(Stored data)
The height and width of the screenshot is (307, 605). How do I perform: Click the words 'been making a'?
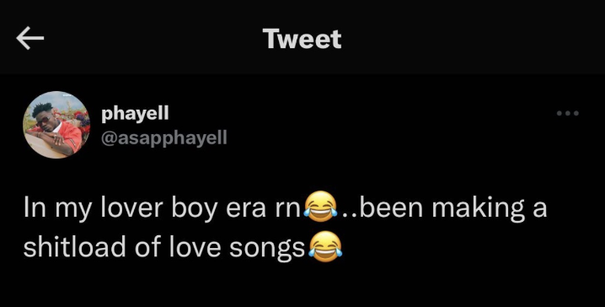[448, 209]
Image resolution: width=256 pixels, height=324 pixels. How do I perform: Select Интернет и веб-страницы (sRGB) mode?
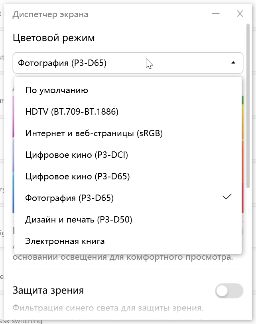[x=94, y=133]
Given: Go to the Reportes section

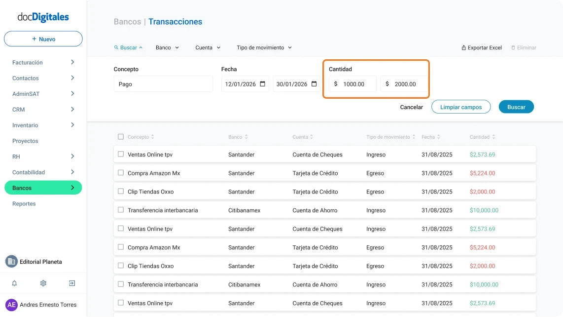Looking at the screenshot, I should point(24,203).
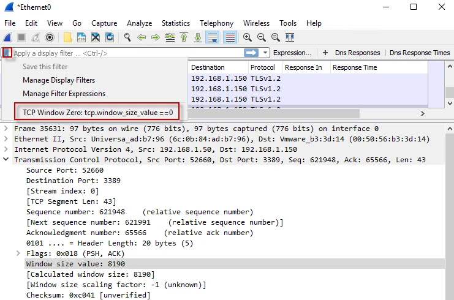Select the Manage Display Filters entry
454x300 pixels.
click(x=59, y=80)
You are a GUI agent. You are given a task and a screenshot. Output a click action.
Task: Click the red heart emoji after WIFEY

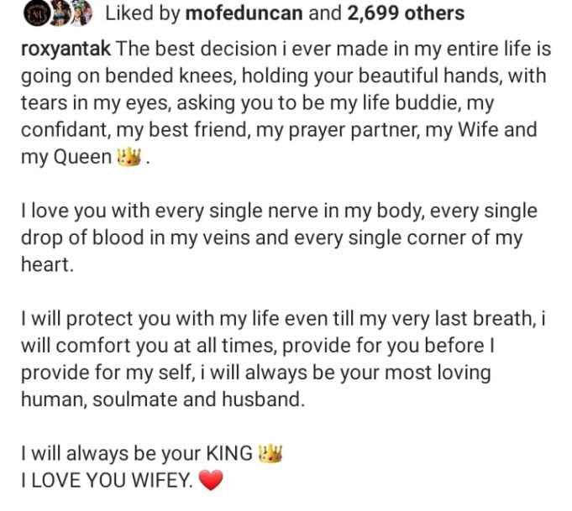211,480
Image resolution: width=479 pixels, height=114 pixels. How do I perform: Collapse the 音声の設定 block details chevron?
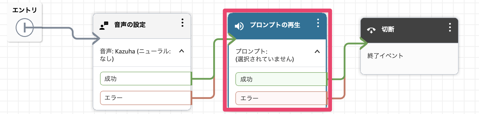182,51
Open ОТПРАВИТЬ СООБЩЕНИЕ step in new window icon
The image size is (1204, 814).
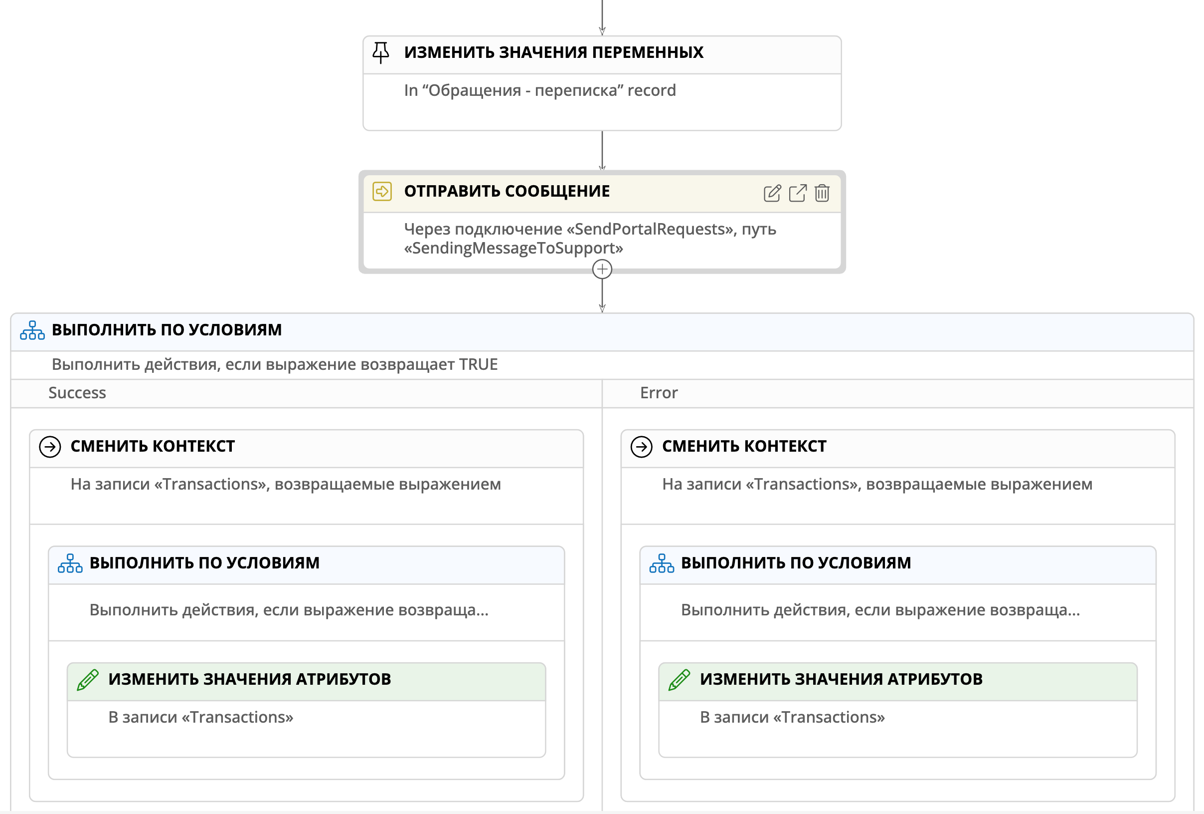click(x=797, y=193)
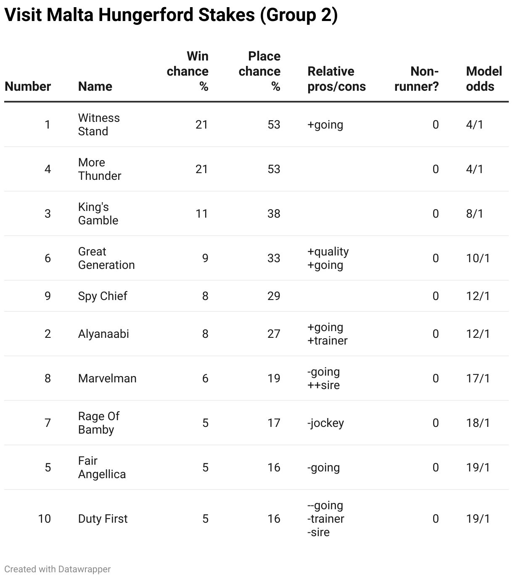Screen dimensions: 513x579
Task: Click the Great Generation name cell
Action: pos(106,258)
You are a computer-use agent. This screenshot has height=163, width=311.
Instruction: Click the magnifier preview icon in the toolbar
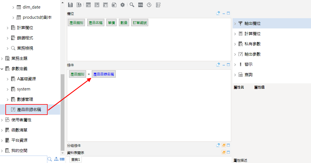click(x=132, y=5)
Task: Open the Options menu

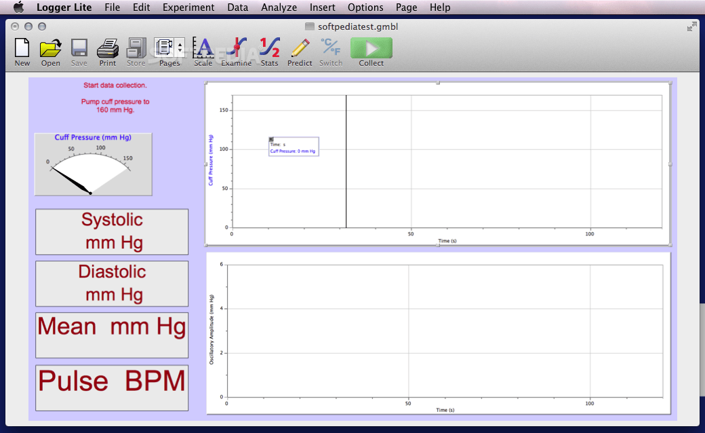Action: click(x=365, y=7)
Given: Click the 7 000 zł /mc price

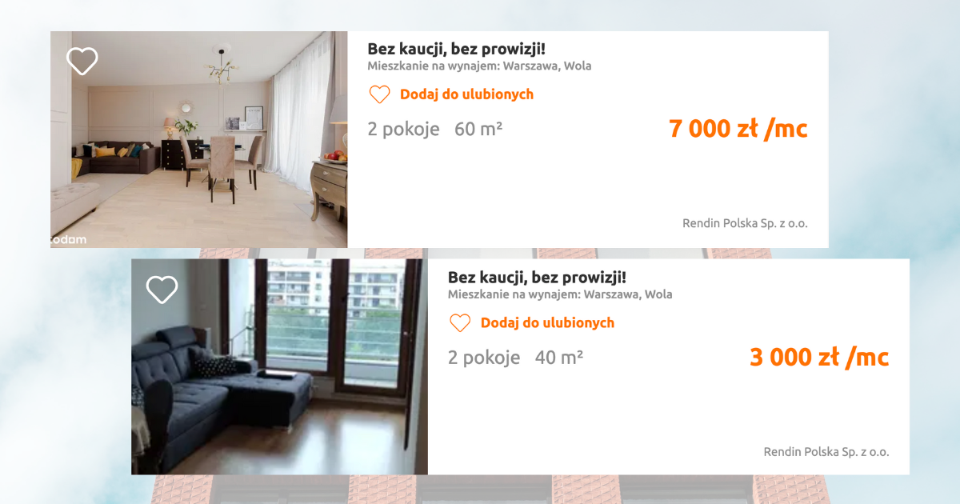Looking at the screenshot, I should pyautogui.click(x=738, y=129).
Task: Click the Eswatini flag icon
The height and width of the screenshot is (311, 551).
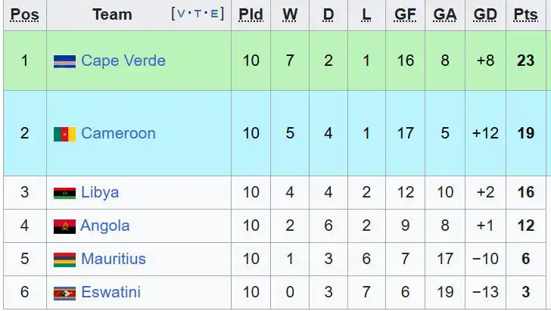Action: point(64,293)
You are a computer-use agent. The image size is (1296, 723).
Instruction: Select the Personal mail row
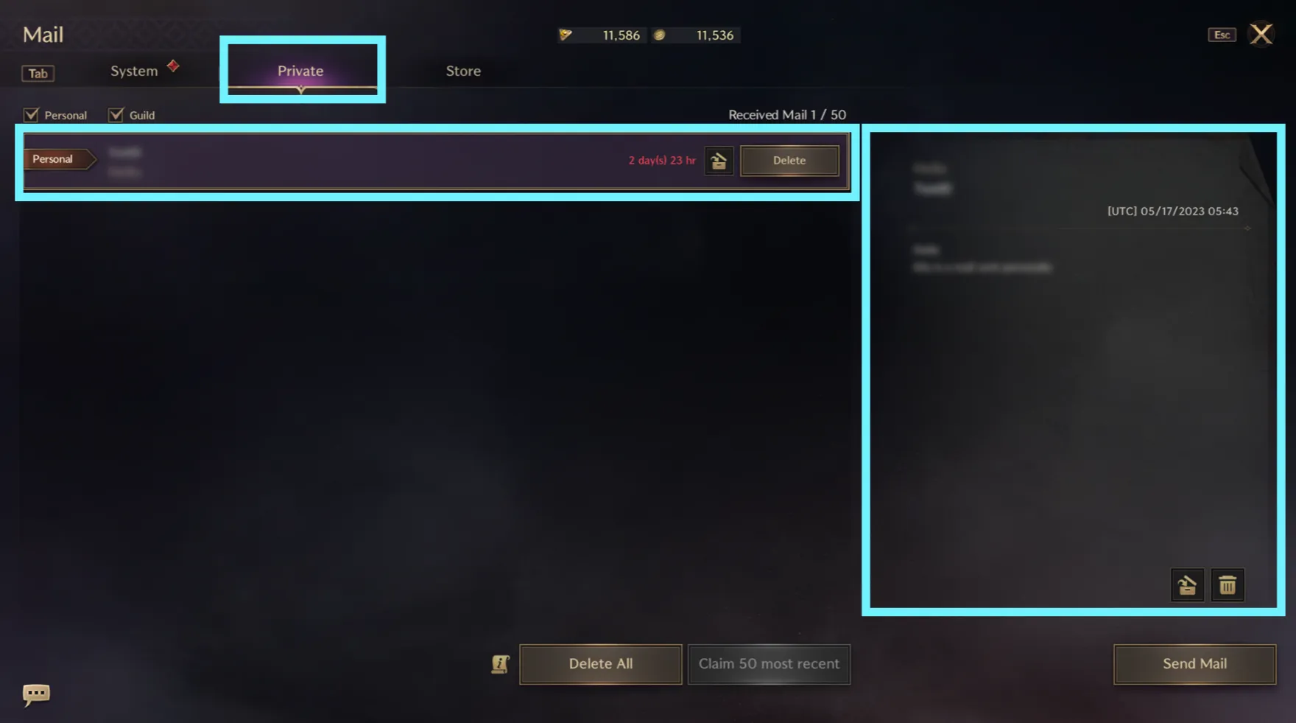[x=437, y=161]
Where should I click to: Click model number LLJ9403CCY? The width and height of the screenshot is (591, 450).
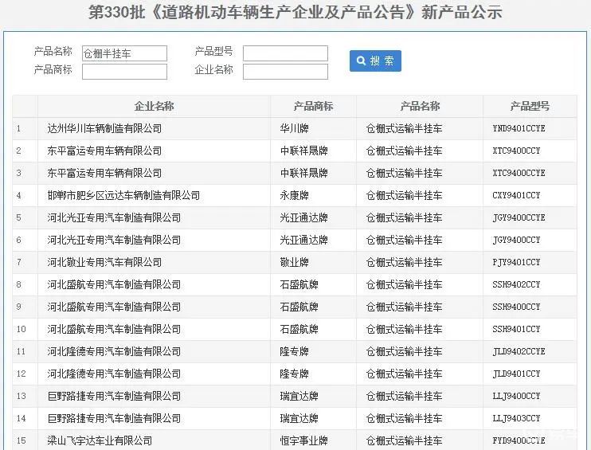pyautogui.click(x=516, y=418)
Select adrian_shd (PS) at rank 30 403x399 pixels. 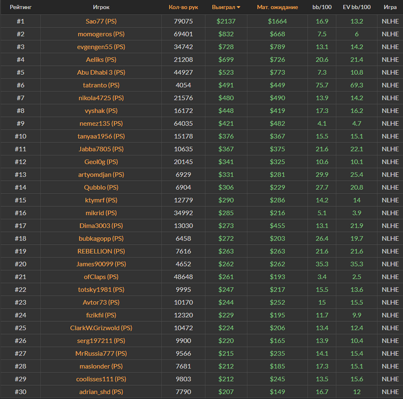coord(101,392)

• [Your instructions]
Above are some records; extract exactly the lines from the one containing "Instruction: Click the" through the one containing "Task: Click the Eswatini flag icon" and drop the pictures.

• [Answer section]
Instruction: Click the magnifier preview icon in the toolbar
click(x=132, y=5)
Task: Open the Options menu

Action: click(x=365, y=7)
Given: Click the 7 000 zł /mc price

Looking at the screenshot, I should pyautogui.click(x=738, y=129).
Task: Click the Eswatini flag icon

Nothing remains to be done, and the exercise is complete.